▸ Activity:
Produce an exact copy of the lines from the line containing "Where should I click to: Click" through the last line of the entries below, and only those lines.

▸ Records to process:

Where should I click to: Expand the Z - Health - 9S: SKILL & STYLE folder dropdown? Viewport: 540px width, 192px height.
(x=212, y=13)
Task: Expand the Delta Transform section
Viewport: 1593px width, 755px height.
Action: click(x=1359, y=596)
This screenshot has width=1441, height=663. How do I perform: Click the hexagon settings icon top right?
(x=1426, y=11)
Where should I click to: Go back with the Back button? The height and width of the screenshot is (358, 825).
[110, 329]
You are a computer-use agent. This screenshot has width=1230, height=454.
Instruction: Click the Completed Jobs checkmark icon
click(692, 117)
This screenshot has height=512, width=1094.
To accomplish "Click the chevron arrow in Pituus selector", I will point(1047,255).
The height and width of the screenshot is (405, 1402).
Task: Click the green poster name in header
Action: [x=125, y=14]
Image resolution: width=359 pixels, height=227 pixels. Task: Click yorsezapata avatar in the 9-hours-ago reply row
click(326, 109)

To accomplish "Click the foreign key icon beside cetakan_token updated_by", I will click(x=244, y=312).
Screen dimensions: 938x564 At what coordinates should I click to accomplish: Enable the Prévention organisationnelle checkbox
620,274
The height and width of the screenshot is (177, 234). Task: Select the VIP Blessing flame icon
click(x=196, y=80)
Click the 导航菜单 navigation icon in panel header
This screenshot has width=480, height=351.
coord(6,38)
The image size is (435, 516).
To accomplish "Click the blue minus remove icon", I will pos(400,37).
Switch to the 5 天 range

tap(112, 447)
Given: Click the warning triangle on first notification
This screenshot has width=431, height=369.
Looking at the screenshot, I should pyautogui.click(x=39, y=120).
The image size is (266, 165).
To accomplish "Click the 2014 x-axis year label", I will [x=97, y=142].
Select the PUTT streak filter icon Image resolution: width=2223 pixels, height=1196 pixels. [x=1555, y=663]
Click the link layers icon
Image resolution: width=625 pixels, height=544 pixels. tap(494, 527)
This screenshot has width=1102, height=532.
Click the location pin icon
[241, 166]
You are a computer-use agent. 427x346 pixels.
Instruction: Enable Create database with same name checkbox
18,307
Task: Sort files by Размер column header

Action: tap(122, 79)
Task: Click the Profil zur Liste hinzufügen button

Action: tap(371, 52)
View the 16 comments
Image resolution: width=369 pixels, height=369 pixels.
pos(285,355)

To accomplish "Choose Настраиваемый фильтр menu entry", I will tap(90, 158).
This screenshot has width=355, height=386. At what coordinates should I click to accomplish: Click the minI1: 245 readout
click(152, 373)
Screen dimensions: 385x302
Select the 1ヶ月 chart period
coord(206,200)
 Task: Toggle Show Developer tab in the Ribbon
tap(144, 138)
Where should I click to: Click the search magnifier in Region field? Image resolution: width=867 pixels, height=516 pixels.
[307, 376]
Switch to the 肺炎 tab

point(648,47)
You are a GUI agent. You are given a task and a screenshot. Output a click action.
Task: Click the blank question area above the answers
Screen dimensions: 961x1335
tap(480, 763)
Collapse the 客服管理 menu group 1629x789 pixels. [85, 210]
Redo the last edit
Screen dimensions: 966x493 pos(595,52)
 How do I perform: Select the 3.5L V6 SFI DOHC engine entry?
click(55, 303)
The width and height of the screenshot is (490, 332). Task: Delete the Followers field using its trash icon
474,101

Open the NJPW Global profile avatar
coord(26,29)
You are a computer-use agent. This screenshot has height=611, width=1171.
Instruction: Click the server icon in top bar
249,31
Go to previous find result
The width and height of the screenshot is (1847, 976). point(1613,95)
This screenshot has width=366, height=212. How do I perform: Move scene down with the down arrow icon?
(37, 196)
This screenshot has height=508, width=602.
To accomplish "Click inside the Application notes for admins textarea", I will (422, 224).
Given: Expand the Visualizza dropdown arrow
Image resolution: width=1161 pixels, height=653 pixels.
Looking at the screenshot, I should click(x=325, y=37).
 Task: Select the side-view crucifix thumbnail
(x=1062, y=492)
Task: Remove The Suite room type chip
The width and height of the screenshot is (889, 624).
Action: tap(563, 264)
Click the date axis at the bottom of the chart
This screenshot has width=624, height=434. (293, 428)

▸ Written response:
Where should I click to: Click the search magnifier in Region field? Image resolution: width=867 pixels, height=516 pixels.
[307, 376]
Switch to the 肺炎 tab

point(648,47)
You are a GUI agent. You are given a task and a screenshot. Output a click action.
Task: Click the blank question area above the answers
Screen dimensions: 961x1335
tap(480, 763)
Collapse the 客服管理 menu group 1629x789 pixels. [85, 210]
Redo the last edit
Screen dimensions: 966x493 pos(595,52)
 How do I perform: Select the 3.5L V6 SFI DOHC engine entry?
click(55, 303)
The width and height of the screenshot is (490, 332). Task: Delete the Followers field using its trash icon
474,101

Open the NJPW Global profile avatar
coord(26,29)
You are a computer-use agent. This screenshot has height=611, width=1171.
Instruction: Click the server icon in top bar
249,31
Go to previous find result
The width and height of the screenshot is (1847, 976). point(1613,95)
This screenshot has width=366, height=212. How do I perform: Move scene down with the down arrow icon?
(37, 196)
This screenshot has height=508, width=602.
To accomplish "Click inside the Application notes for admins textarea", I will (422, 224).
Given: Expand the Visualizza dropdown arrow
Image resolution: width=1161 pixels, height=653 pixels.
Looking at the screenshot, I should click(x=325, y=37).
 Task: Select the side-view crucifix thumbnail
(x=1062, y=492)
Task: Remove The Suite room type chip
The width and height of the screenshot is (889, 624).
Action: tap(563, 264)
Click the date axis at the bottom of the chart
This screenshot has width=624, height=434. (293, 428)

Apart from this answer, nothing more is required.